A 70B parameter model in FP16 needs 140GB just for weights. Quantize to INT8 and that drops to 70GB. INT4 brings it to 35GB. The difference between needing 4 GPUs and needing 1 GPU. But naive quantization destroys model quality at scale. Models above 6.7B parameters exhibit emergent outlier features that break simple approaches. Modern quantization methods work around this.
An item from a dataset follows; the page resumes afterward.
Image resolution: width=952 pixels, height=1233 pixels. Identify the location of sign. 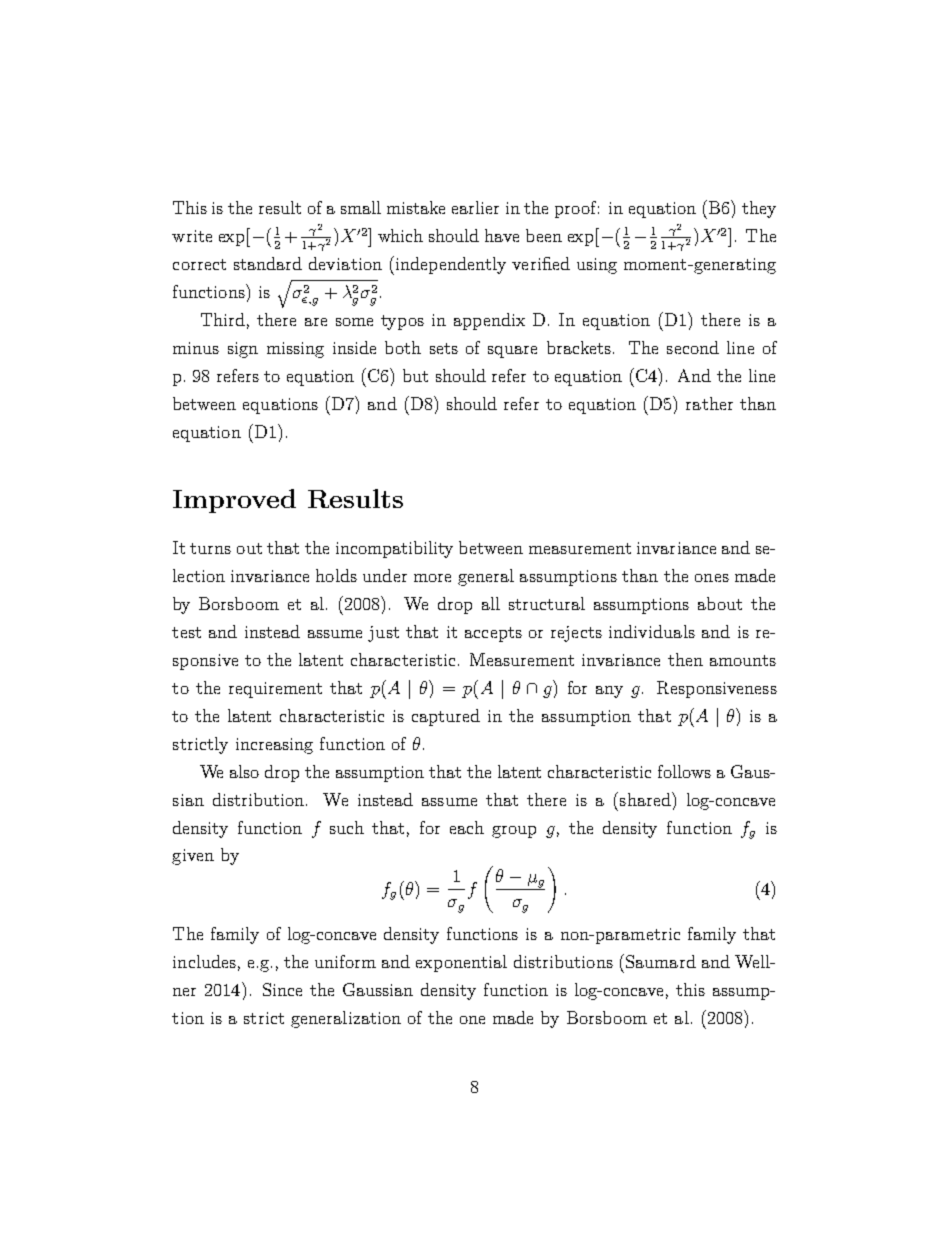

This post assumes you understand what model weights are and roughly how LLM inference works. If you’re new to inference optimization, start with Scaling Foundation Model Inference for context.
The Quick Reference
If you just want to know what to use:
| Scenario | Method | Why |
|---|---|---|
| H100 GPUs, production | FP8 | Native hardware support, best speed |
| Quality-critical, any GPU | LLM.int8() | Handles outliers gracefully |
| High throughput batch inference | SmoothQuant | Fast INT8 without runtime overhead |
| Memory-constrained (fit on fewer GPUs) | AWQ 4-bit | Best quality at 4-bit |
Read on for why these recommendations exist.
Why Quantization Matters
Memory dominates LLM inference cost. As covered in Maximizing GPU Utilization, decode is memory-bound: you load the entire model for each token generated. Smaller weights mean less data to move from GPU memory (HBM) to compute units.
The math is straightforward:
| Precision | Bytes per Param | 70B Model Size | A100 80GB GPUs Needed |
|---|---|---|---|
| FP32 | 4 | 280GB | 4 |
| FP16/BF16 | 2 | 140GB | 2 |
| INT8 | 1 | 70GB | 1 |
| INT4 | 0.5 | 35GB | 1 |
The question is: how low can you go before quality suffers?
The Outlier Problem
Think of quantization like compressing an image. If all pixels have similar brightness, compression works well. But if one pixel is 100x brighter than the rest, you have a problem: either that pixel clips, or everything else gets squashed into near-black.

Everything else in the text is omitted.